This document is still a DRAFT.

This document covers our improvement plans for state sync and catchup. Before reading this doc, you should take a look at How sync works

State sync is used in two situations:

  • when your node is behind for more than 2 epochs (and it is not an archival node) - then rather than trying to apply block by block (that can take hours) - you 'give up' and download the fresh state (a.k.a state sync) and apply blocks from there.
  • when you're a block (or chunk) producer - and in the upcoming epoch, you'll have to track a shard that you are not currently tracking.

In the past (and currently) - the state sync was mostly used in the first scenario (as all block & chunk producers had to track all the shards for security reasons - so they didn't actually have to do catchup at all).

As we progress towards phase 2 and keep increasing number of shards - the catchup part starts being a lot more critical. When we're running a network with a 100 shards, the single machine is simply not capable of tracking (a.k.a applying all transactions) of all shards - so it will have to track just a subset. And it will have to change this subset almost every epoch (as protocol rebalances the shard-to-producer assignment based on the stakes).

This means that we have to do some larger changes to the state sync design, as requirements start to differ a lot:

  • catchups are high priority (the validator MUST catchup within 1 epoch - otherwise it will not be able to produce blocks for the new shards in the next epoch - and therefore it will not earn rewards).
  • a lot more catchups in progress (with lots of shards basically every validator would have to catchup at least one shard at each epoch boundary) - this leads to a lot more potential traffic on the network
  • malicious attacks & incentives - the state data can be large and can cause a lot of network traffic. At the same time it is quite critical (see point above), so we'll have to make sure that the nodes are incentivised to provide the state parts upon request.
  • only a subset of peers will be available to request the state sync from (as not everyone from our peers will be tracking the shard that we're interested in).

Things that we're actively analysing

Performance of state sync on the receiver side

We're looking at the performance of state sync:

  • how long does it take to create the parts,
  • pro-actively creating the parts as soon as epoch starts
  • creating them in parallel
  • allowing user to ask for many at once
  • allowing user to provide a bitmask of parts that are required (therefore allowing the server to return only the ones that it already cached).

Better performance on the requestor side

Currently the parts are applied only once all of them are downloaded - instead we should try to apply them in parallel - after each part is received.

When we receive a part, we should announce this information to our peers - so that they know that they can request it from us if they need it.

Ideas - not actively working on them yet

Better networking (a.k.a Tier 3)

Currently our networking code is picking the peers to connect at random (as most of them are tracking all the shards). With phase2 it will no longer be the case, so we should work on improvements of our peer-selection mechanism.

In general - we should make sure that we have direct connection to at least a few nodes that are tracking the same shards that we're tracking right now (or that we'll want to track in the near future).

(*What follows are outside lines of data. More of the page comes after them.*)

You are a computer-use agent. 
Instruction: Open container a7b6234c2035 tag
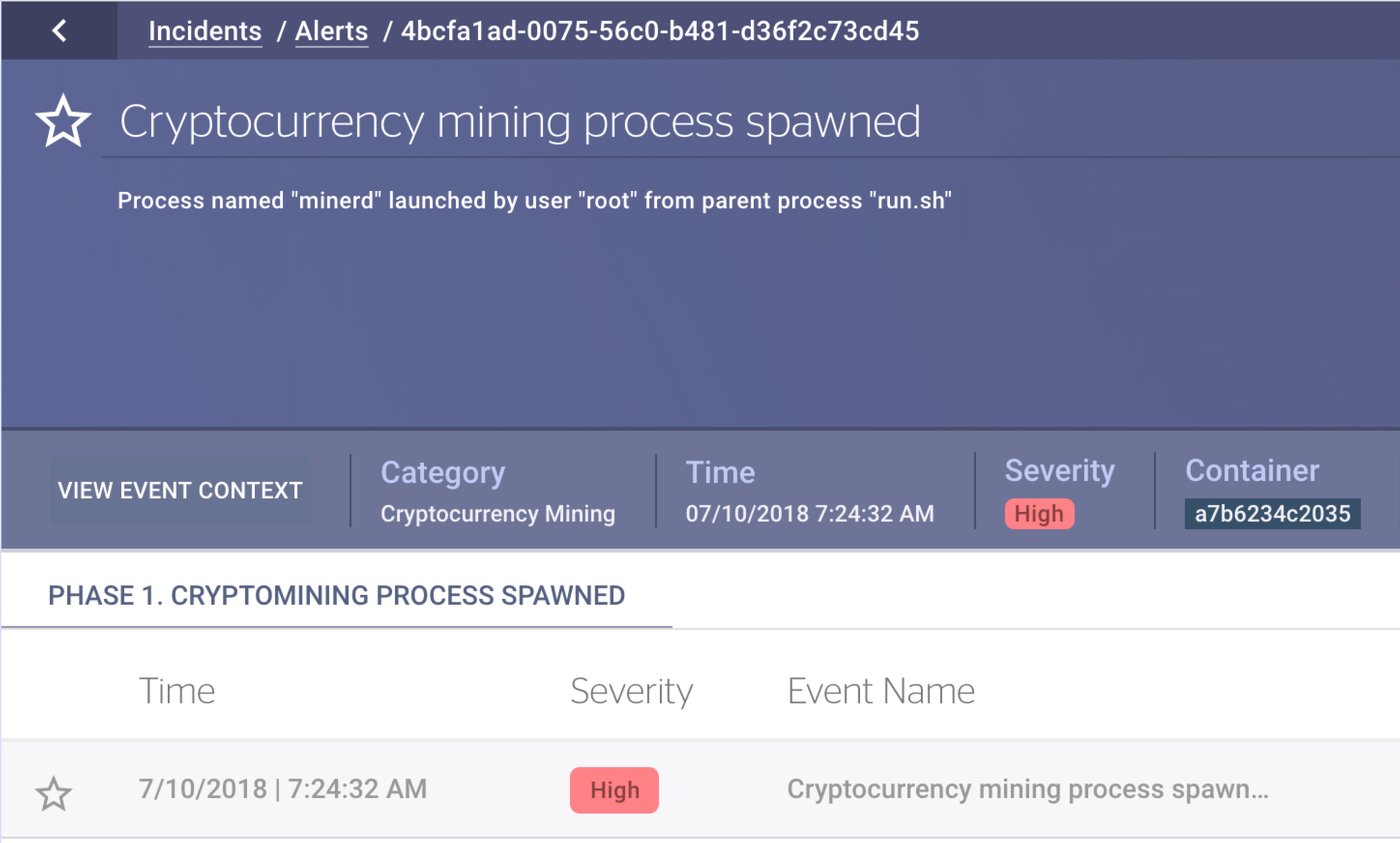coord(1272,514)
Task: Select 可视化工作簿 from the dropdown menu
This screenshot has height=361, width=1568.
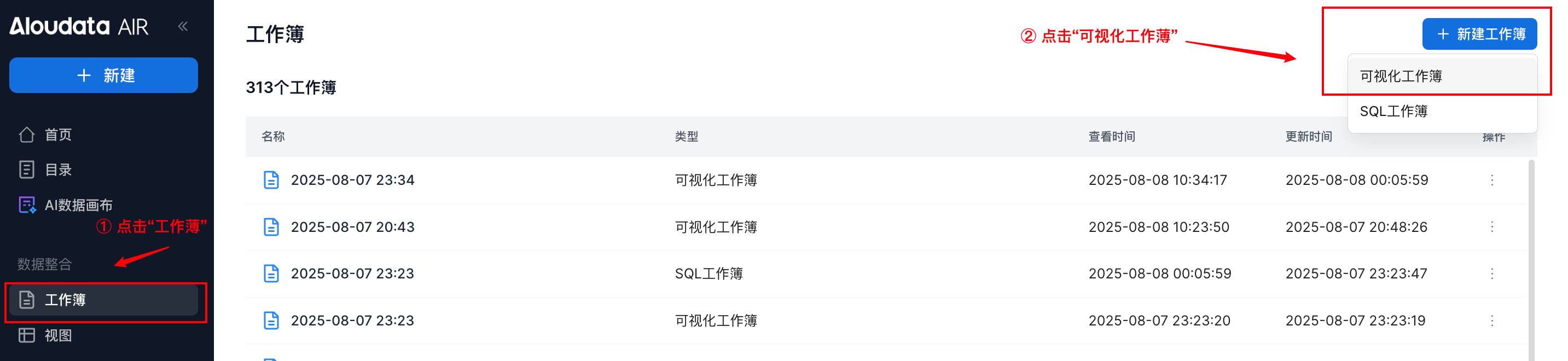Action: pos(1401,76)
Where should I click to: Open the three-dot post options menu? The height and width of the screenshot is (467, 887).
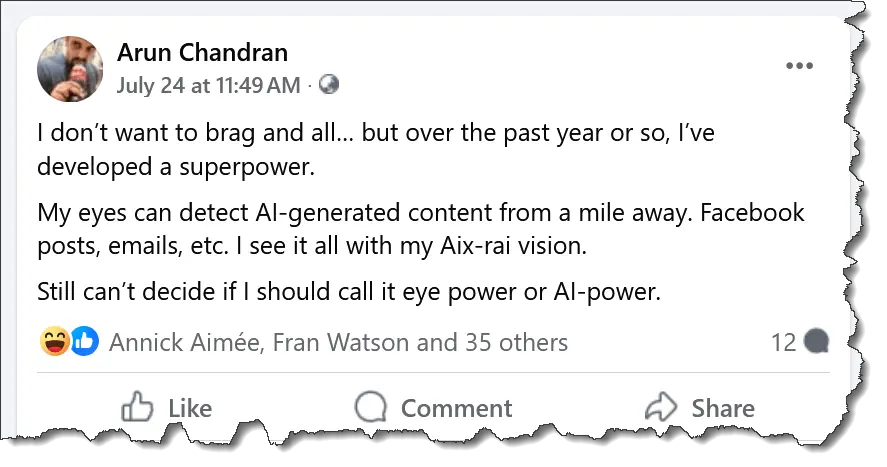[799, 66]
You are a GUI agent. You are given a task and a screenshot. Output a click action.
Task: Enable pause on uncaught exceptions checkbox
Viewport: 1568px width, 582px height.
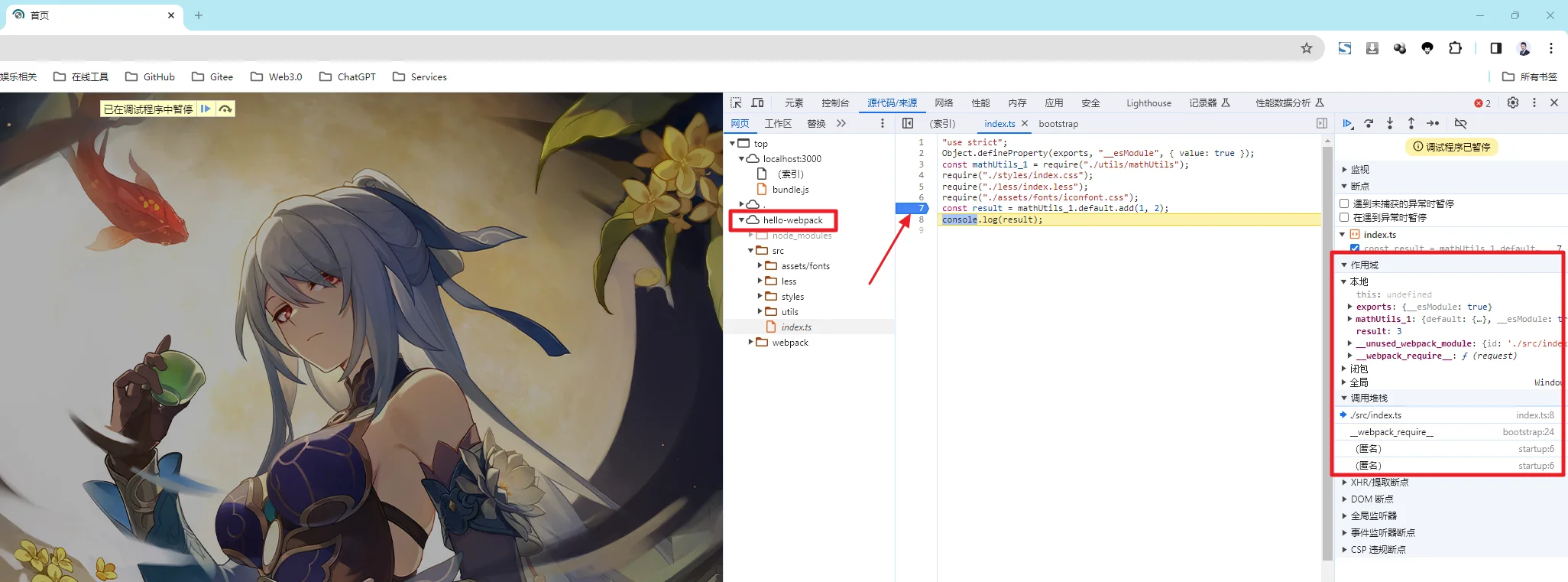(1344, 203)
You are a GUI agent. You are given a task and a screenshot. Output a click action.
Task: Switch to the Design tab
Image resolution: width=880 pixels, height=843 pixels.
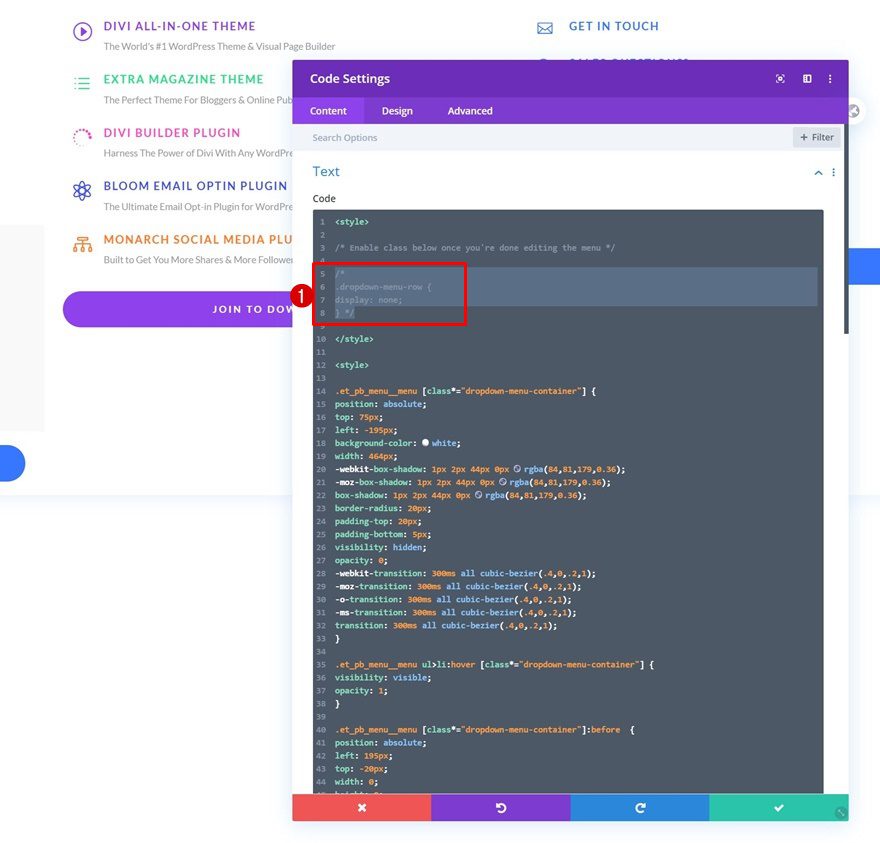pyautogui.click(x=397, y=111)
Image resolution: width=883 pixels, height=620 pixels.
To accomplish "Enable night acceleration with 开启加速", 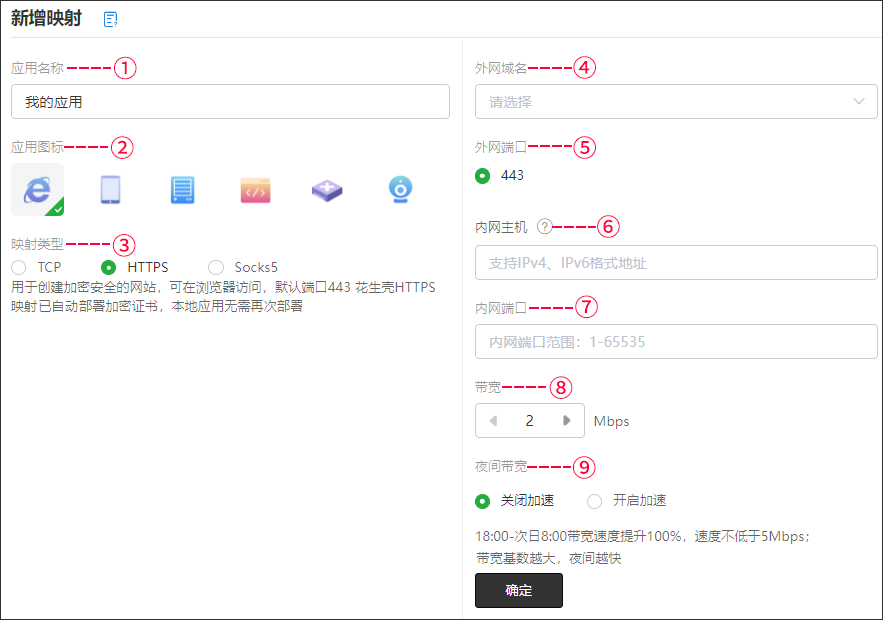I will click(595, 501).
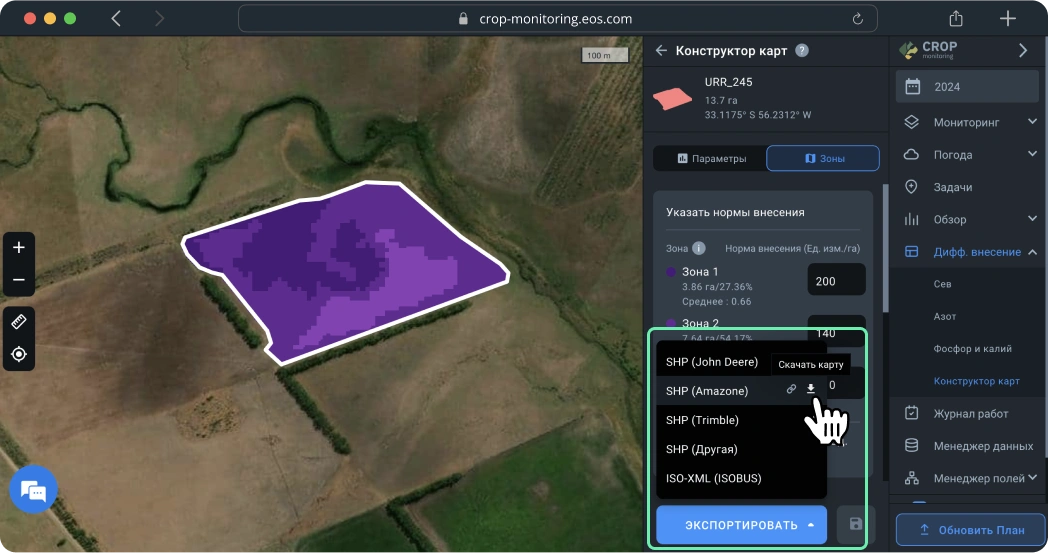The height and width of the screenshot is (553, 1048).
Task: Switch to the Зоны tab
Action: point(822,158)
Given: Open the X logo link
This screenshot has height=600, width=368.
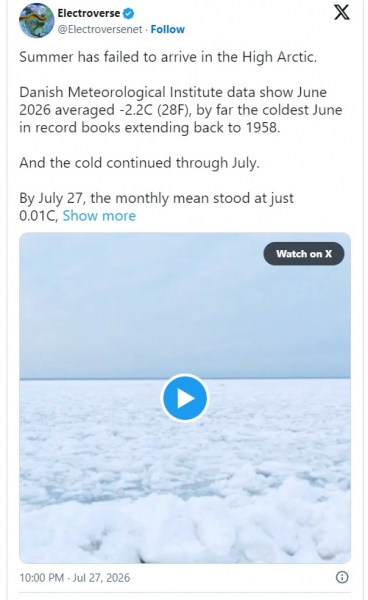Looking at the screenshot, I should (x=342, y=13).
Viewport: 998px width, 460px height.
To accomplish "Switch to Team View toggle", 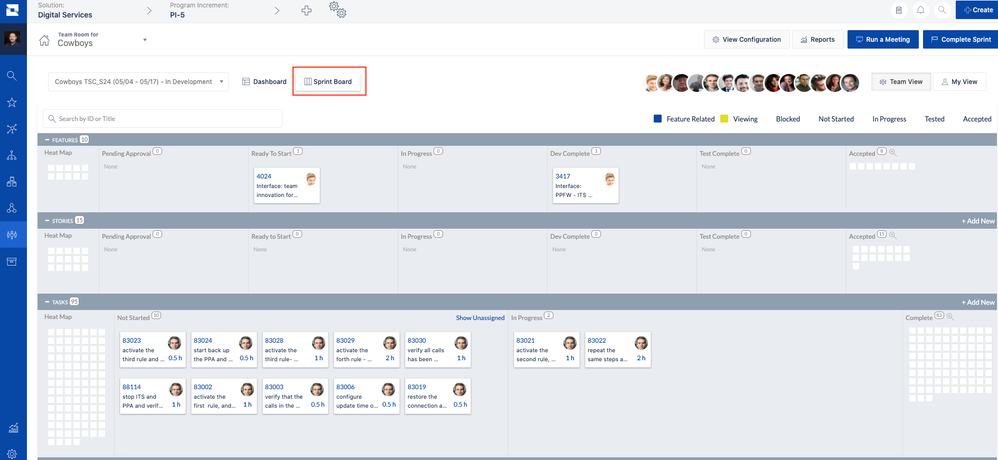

Dedicated nodes optimized towards state sync responses

The idea is to create a set of nodes that would specialize in state sync responses (similar to how we have archival nodes today).

The sub-idea of this, is to store such data on one of the cloud providers (AWS, GCP).

Sending deltas instead of full state syncs

In case of catchup, the requesting node might have tracked that shard in the past. So we could consider just sending a delta of the state rather than the whole state.

While this helps with the amount of data being sent - it might require the receiver to do a lot more work (as the data that it is about to send cannot be easily cached).